For me I got the same message: "Backing off 0.7 seconds after 1 tries calling function <function GPT3.request at 0x1087d51c0> with kwargs {} Backing off 1.4 seconds after 2 tries calling function <function GPT3.request at 0x1087d51c0> with kwargs {} Backing off 3.6 seconds after 3 tries calling function <function GPT3.request at 0x1087d51c0> with kwargs {} ...."

This message didn't inform much on what the underlying problem was. I solved it by editing the "max time" field from 1000 to 1 in the backoff.on_exception : @backoff.on_exception( backoff.expo, ERRORS, max_time=1000 ---> 1, on_backoff=backoff_hdlr, )

This way I was able to see the actual error message, which for me was:

"raise self._make_status_error_from_response(err.response) from None openai.BadRequestError: Error code: 400 - {'error': {'code': 'OperationNotSupported', 'message': 'The completion operation does not work with the specified model, gpt-35-turbo. Please choose different model and try again. You can learn more about which models can be used with each operation here: https://go.microsoft.com/fwlink/?linkid=2197993.'}}"
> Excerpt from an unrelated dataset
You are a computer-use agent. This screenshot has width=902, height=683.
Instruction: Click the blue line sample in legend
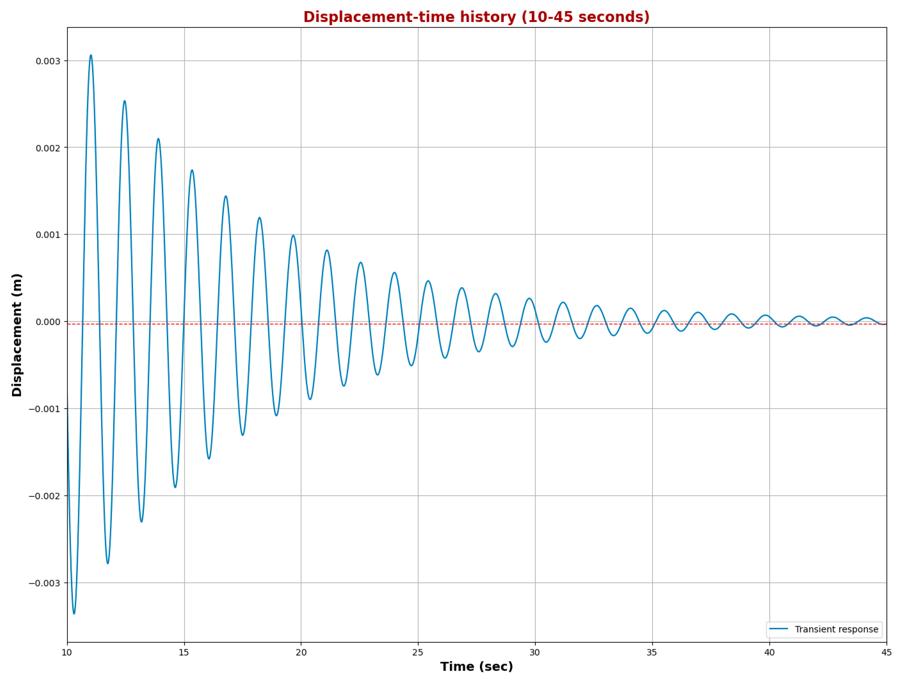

It wasn't immediately clear from this either what the problem was as trying out different models in the model field for dspy.AzureOpenAi didn't change error. To my understanding (correct me if I am wrong) the "deployment_id" defines the "id" of gpt-instance that has been deployed specifically for your organization's needs on azure. This deployment has a specific model tied to it, which means the "model" field for dspy.AzureOpenAi is overwritten by the model tied to the deployment defined with the deployement_id?

At last, my issue resolved by switching "text" to "chat" as the model used in my deployment wasn't able to handle the model_type="text".

lm = dspy.AzureOpenAI( api_base=f'https://{azure_resource}.openai.azure.com/', api_version='2023-12-01-preview', api_key=azure_api_key, model="gpt-3.5-turbo", <--- no effect when changing this. model_type="text", <---- SOLLUTION FOR ME: Change this to "chat" when using gpt-35-turbo deployment_id=azure_deployment_id)

Please let me know if my deduction is correct or if I am still missing something! :)

vdemchenko3 commented 1 month ago

Hi @Catrovitch, I'm still unable to get the Azure client to work although with a different error:

AuthenticationError: Error code: 401 - {'statusCode': 401, 'message': 'Unauthorized. Access token is missing, invalid, audience is incorrect (https://cognitiveservices.azure.com/), or have expired.'}

even though my keys work with different libraries.

I also don't see any changes by changing the backoff decorator and I keep getting multiple the "backing off" errors past the first one. I even change the max_tries to 0 and still keep seeing errors.

Any advice is much appreciated!

Catrovitch commented 1 month ago

@vdemchenko3, How are you configuring it?

vdemchenko3 commented 1 month ago

Found the mistake while copy/pasting to show you... lol. Thanks for engaging and helping me see it!